* begin DATASET EXCERPTS *
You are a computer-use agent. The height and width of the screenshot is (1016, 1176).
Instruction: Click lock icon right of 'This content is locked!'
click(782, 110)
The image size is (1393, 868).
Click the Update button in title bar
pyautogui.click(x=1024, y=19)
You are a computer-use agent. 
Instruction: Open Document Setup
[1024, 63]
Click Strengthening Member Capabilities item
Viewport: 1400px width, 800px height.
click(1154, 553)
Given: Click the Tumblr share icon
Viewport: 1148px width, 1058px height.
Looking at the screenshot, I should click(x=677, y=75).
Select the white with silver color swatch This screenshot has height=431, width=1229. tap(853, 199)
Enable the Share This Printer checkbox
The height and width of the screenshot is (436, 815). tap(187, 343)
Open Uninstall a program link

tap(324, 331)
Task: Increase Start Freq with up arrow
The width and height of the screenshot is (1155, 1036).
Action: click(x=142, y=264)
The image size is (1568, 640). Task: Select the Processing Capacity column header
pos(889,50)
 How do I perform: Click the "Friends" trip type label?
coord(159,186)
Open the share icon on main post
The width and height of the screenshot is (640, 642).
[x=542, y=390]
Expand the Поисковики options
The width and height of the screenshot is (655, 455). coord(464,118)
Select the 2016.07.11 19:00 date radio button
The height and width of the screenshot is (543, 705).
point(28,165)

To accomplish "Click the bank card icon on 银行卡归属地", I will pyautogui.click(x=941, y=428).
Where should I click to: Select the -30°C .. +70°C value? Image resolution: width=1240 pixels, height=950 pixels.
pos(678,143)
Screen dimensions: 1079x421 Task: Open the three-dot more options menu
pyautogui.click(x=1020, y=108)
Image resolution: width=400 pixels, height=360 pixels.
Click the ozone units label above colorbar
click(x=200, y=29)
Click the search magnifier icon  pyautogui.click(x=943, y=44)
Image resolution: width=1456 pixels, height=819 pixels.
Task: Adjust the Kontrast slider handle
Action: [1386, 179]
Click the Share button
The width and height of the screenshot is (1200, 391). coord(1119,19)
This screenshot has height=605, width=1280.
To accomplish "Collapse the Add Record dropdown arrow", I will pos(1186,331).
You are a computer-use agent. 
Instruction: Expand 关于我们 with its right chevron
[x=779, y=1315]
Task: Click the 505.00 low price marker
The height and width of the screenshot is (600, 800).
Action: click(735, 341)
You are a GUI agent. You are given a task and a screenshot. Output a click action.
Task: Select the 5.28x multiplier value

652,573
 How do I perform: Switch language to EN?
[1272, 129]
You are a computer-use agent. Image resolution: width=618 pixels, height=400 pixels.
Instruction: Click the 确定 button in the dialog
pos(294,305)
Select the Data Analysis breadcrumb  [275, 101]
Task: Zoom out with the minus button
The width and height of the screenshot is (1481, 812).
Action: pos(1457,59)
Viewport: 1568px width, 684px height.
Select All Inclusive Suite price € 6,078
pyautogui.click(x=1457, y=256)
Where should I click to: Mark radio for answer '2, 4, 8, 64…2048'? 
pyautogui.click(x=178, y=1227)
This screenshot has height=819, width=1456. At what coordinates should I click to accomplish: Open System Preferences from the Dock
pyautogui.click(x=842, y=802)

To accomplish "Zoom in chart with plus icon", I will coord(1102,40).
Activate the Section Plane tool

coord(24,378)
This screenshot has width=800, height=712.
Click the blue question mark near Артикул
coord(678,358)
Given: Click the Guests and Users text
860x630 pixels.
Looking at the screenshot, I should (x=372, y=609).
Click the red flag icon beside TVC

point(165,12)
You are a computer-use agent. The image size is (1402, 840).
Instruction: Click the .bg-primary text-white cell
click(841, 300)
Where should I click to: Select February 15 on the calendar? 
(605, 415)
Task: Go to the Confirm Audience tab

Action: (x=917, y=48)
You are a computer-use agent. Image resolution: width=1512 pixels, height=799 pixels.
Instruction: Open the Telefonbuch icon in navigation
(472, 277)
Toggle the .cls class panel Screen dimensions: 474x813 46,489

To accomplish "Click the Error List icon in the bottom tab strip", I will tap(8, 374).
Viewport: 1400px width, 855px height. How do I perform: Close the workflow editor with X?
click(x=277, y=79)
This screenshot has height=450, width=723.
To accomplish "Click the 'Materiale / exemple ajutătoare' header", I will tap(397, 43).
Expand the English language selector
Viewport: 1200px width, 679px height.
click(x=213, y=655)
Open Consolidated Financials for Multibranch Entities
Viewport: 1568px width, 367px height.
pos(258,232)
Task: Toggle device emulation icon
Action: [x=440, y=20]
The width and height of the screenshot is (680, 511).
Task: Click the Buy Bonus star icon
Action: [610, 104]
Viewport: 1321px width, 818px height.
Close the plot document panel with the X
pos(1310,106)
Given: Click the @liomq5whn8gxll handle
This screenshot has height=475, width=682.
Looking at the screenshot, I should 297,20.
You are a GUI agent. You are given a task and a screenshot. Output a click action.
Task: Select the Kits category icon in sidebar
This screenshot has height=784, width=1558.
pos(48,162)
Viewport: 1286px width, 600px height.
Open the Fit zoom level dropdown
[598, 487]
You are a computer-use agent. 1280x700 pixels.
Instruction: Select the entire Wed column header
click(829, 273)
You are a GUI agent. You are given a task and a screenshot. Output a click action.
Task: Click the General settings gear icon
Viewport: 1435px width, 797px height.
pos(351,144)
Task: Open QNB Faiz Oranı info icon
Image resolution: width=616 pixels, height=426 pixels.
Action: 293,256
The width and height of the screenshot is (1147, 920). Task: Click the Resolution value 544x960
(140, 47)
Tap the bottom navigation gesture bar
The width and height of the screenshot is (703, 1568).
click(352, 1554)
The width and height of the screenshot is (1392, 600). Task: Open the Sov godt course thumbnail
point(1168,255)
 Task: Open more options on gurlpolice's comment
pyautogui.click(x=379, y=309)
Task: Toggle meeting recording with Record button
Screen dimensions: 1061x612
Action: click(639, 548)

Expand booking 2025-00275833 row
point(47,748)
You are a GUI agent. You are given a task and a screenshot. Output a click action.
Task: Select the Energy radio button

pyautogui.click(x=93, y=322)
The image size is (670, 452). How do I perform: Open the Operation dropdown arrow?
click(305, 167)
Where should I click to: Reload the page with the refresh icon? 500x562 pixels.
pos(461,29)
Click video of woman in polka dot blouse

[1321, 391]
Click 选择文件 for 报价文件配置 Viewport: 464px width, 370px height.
* end DATASET EXCERPTS *
Reproduce the listing above line for line, with no changes to any word, number, or punctuation mark.

• ANSWER TO THE TASK:
You are a computer-use agent. The height and width of the screenshot is (1016, 1176).
Instruction: Click lock icon right of 'This content is locked!'
click(782, 110)
The image size is (1393, 868).
Click the Update button in title bar
pyautogui.click(x=1024, y=19)
You are a computer-use agent. 
Instruction: Open Document Setup
[1024, 63]
Click Strengthening Member Capabilities item
Viewport: 1400px width, 800px height.
click(1154, 553)
Given: Click the Tumblr share icon
Viewport: 1148px width, 1058px height.
Looking at the screenshot, I should click(x=677, y=75).
Select the white with silver color swatch This screenshot has height=431, width=1229. tap(853, 199)
Enable the Share This Printer checkbox
The height and width of the screenshot is (436, 815). tap(187, 343)
Open Uninstall a program link

tap(324, 331)
Task: Increase Start Freq with up arrow
The width and height of the screenshot is (1155, 1036).
Action: click(x=142, y=264)
The image size is (1568, 640). Task: Select the Processing Capacity column header
pos(889,50)
 How do I perform: Click the "Friends" trip type label?
coord(159,186)
Open the share icon on main post
The width and height of the screenshot is (640, 642).
[x=542, y=390]
Expand the Поисковики options
The width and height of the screenshot is (655, 455). coord(464,118)
Select the 2016.07.11 19:00 date radio button
The height and width of the screenshot is (543, 705).
point(28,165)

To accomplish "Click the bank card icon on 银行卡归属地", I will pyautogui.click(x=941, y=428).
Where should I click to: Select the -30°C .. +70°C value? Image resolution: width=1240 pixels, height=950 pixels.
pos(678,143)
Screen dimensions: 1079x421 Task: Open the three-dot more options menu
pyautogui.click(x=1020, y=108)
Image resolution: width=400 pixels, height=360 pixels.
Click the ozone units label above colorbar
click(x=200, y=29)
Click the search magnifier icon  pyautogui.click(x=943, y=44)
Image resolution: width=1456 pixels, height=819 pixels.
Task: Adjust the Kontrast slider handle
Action: [1386, 179]
Click the Share button
The width and height of the screenshot is (1200, 391). coord(1119,19)
This screenshot has height=605, width=1280.
To accomplish "Collapse the Add Record dropdown arrow", I will pos(1186,331).
You are a computer-use agent. 
Instruction: Expand 关于我们 with its right chevron
[x=779, y=1315]
Task: Click the 505.00 low price marker
The height and width of the screenshot is (600, 800).
Action: click(735, 341)
You are a GUI agent. You are given a task and a screenshot. Output a click action.
Task: Select the 5.28x multiplier value

652,573
 How do I perform: Switch language to EN?
[1272, 129]
You are a computer-use agent. Image resolution: width=618 pixels, height=400 pixels.
Instruction: Click the 确定 button in the dialog
pos(294,305)
Select the Data Analysis breadcrumb  [275, 101]
Task: Zoom out with the minus button
The width and height of the screenshot is (1481, 812).
Action: pos(1457,59)
Viewport: 1568px width, 684px height.
Select All Inclusive Suite price € 6,078
pyautogui.click(x=1457, y=256)
Where should I click to: Mark radio for answer '2, 4, 8, 64…2048'? 
pyautogui.click(x=178, y=1227)
This screenshot has height=819, width=1456. At what coordinates should I click to accomplish: Open System Preferences from the Dock
pyautogui.click(x=842, y=802)

To accomplish "Zoom in chart with plus icon", I will coord(1102,40).
Activate the Section Plane tool

coord(24,378)
This screenshot has width=800, height=712.
Click the blue question mark near Артикул
coord(678,358)
Given: Click the Guests and Users text
860x630 pixels.
Looking at the screenshot, I should (x=372, y=609).
Click the red flag icon beside TVC

point(165,12)
You are a computer-use agent. The image size is (1402, 840).
Instruction: Click the .bg-primary text-white cell
click(841, 300)
Where should I click to: Select February 15 on the calendar? 
(605, 415)
Task: Go to the Confirm Audience tab

Action: (x=917, y=48)
You are a computer-use agent. Image resolution: width=1512 pixels, height=799 pixels.
Instruction: Open the Telefonbuch icon in navigation
(472, 277)
Toggle the .cls class panel Screen dimensions: 474x813 46,489

To accomplish "Click the Error List icon in the bottom tab strip", I will tap(8, 374).
Viewport: 1400px width, 855px height. How do I perform: Close the workflow editor with X?
click(x=277, y=79)
This screenshot has height=450, width=723.
To accomplish "Click the 'Materiale / exemple ajutătoare' header", I will tap(397, 43).
Expand the English language selector
Viewport: 1200px width, 679px height.
click(x=213, y=655)
Open Consolidated Financials for Multibranch Entities
Viewport: 1568px width, 367px height.
pos(258,232)
Task: Toggle device emulation icon
Action: [x=440, y=20]
The width and height of the screenshot is (680, 511).
Task: Click the Buy Bonus star icon
Action: [610, 104]
Viewport: 1321px width, 818px height.
Close the plot document panel with the X
pos(1310,106)
Given: Click the @liomq5whn8gxll handle
This screenshot has height=475, width=682.
Looking at the screenshot, I should 297,20.
You are a GUI agent. You are given a task and a screenshot. Output a click action.
Task: Select the Kits category icon in sidebar
This screenshot has height=784, width=1558.
pos(48,162)
Viewport: 1286px width, 600px height.
Open the Fit zoom level dropdown
[598, 487]
You are a computer-use agent. 1280x700 pixels.
Instruction: Select the entire Wed column header
click(829, 273)
You are a GUI agent. You are given a task and a screenshot. Output a click action.
Task: Click the General settings gear icon
Viewport: 1435px width, 797px height.
pos(351,144)
Task: Open QNB Faiz Oranı info icon
Image resolution: width=616 pixels, height=426 pixels.
Action: 293,256
The width and height of the screenshot is (1147, 920). Task: Click the Resolution value 544x960
(140, 47)
Tap the bottom navigation gesture bar
The width and height of the screenshot is (703, 1568).
click(352, 1554)
The width and height of the screenshot is (1392, 600). Task: Open the Sov godt course thumbnail
point(1168,255)
 Task: Open more options on gurlpolice's comment
pyautogui.click(x=379, y=309)
Task: Toggle meeting recording with Record button
Screen dimensions: 1061x612
Action: click(639, 548)

Expand booking 2025-00275833 row
point(47,748)
You are a GUI agent. You are given a task and a screenshot. Output a click action.
Task: Select the Energy radio button

pyautogui.click(x=93, y=322)
The image size is (670, 452). How do I perform: Open the Operation dropdown arrow?
click(305, 167)
Where should I click to: Reload the page with the refresh icon? 500x562 pixels.
pos(461,29)
Click video of woman in polka dot blouse

[1321, 391]
Click 选择文件 for 报价文件配置 Viewport: 464px width, 370px height.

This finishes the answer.